Sync and async paths share this decision via use_main_thread_route(thread_affinity, executor_present) in crates/dcc-mcp-http/src/handlers/tools_call/mod.rs.

Long-running async tools (cooperative contract)

If your tool declares long_running: true or timeout_hint_secs > 1, the handler must be cooperative — it runs on the single DCC main thread, so a 30 s hot loop freezes the UI even if it is "correct". Inside a DccTaskFn running via submit_deferred, use:

check_cancelled() — a fast predicate the handler calls between chunks; returns True if the async job was cancelled while queued or while running. Short-circuit and return a skill_error("Cancelled") immediately.
DccExecutorHandle::yield_frame() (Rust) — an async fn that parks a no-op task on the DCC main thread and awaits it, allowing the pump to tick the UI once. Use between chunks from a Tokio driver. The Python equivalent is "return control to the pump between batches" (i.e. do not call poll_pending_bounded recursively; split work across ticks via the DCC's own timer primitive).

rust

// inside a Tokio driver that is orchestrating a long chunked job
for batch in batches {
    if job.is_cancelled() { return; }
    executor.submit_deferred(tool_name, token.clone(), Box::new(move || {
        process_batch(batch) // runs on DCC main thread, must be < one tick
    })).await?;
    executor.yield_frame().await?; // let UI redraw between batches
}

Forbidden patterns inside a deferred closure (enforced by soft-fence warnings; will be upgraded to hard errors when @chunked_job lands):

time.sleep(n) / std::thread::sleep(n) — blocks the DCC UI.
threading.Thread(...).start() that calls scene APIs — violates the main-thread contract regardless of how it was scheduled.
Blocking I/O (requests.get, synchronous DB calls, large file reads) — do these on the Tokio worker before calling submit_deferred.

See ADR 002 for the architectural rationale.

Dispatcher-first server construction

Embedded adapters should create their host dispatcher before skill discovery and pass it into DccServerBase:

python

dispatcher = create_blender_dispatcher()
server = BlenderMcpServer(port=8765, dispatcher=dispatcher)
server.register_builtin_actions()
handle = server.start()

DccServerBase installs the in-process executor immediately after the inner McpHttpServer is created, so any later register_builtin_actions() or load_skill() call wires scripts through the dispatcher.

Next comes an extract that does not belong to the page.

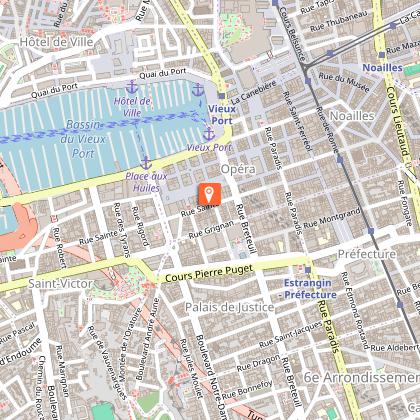Click the Estrangin Préfecture metro station marker

[x=308, y=270]
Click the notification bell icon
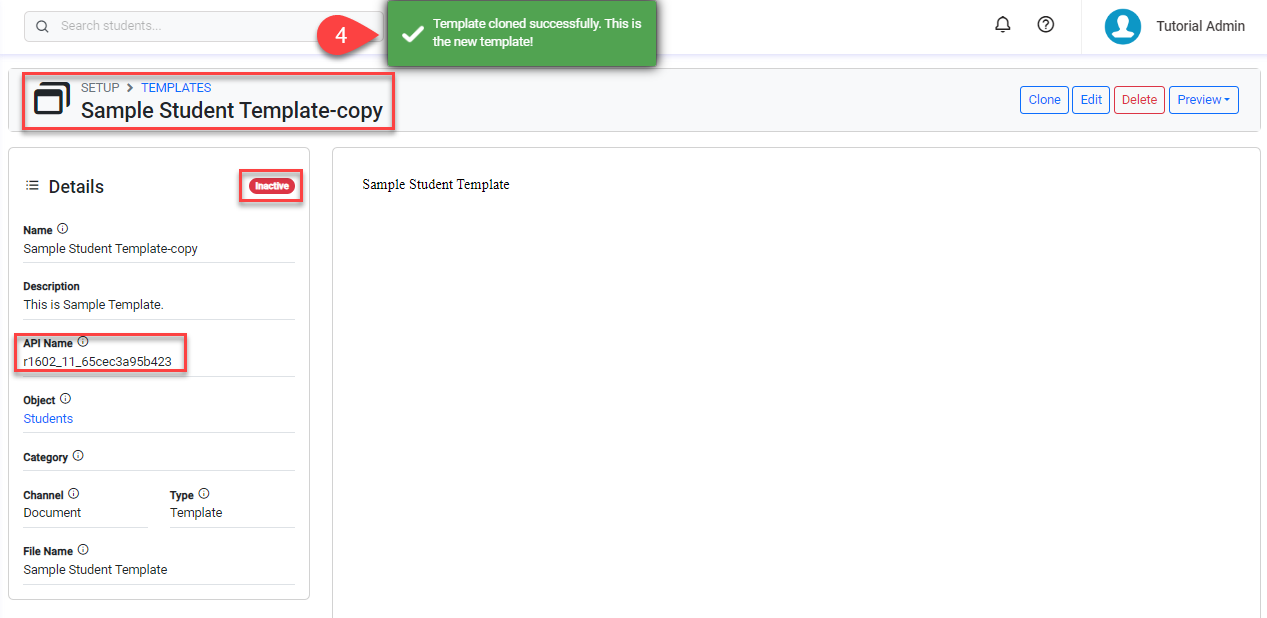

This avoids the late attachment race where a main-thread skill is discovered before the adapter has registered its UI-thread bridge.

For plugin entry points, prefer HostExecutionBridge(dispatcher=...) and pass it via DccServerOptions.from_env(..., execution_bridge=bridge) then DccServerBase(opts) before skill loading. The bridge also exposes dispatch_callable(...) for dynamic host work, so skill scripts and direct callables share the same affinity metadata and structured error normalization. See Server Factory API.

Python usage

python

from dcc_mcp_core._core import DeferredExecutor  # not yet in public __init__

executor = DeferredExecutor(capacity=16)

# From any thread (e.g. MCP HTTP handler):
executor.execute(lambda: maya.cmds.polySphere(radius=1.0))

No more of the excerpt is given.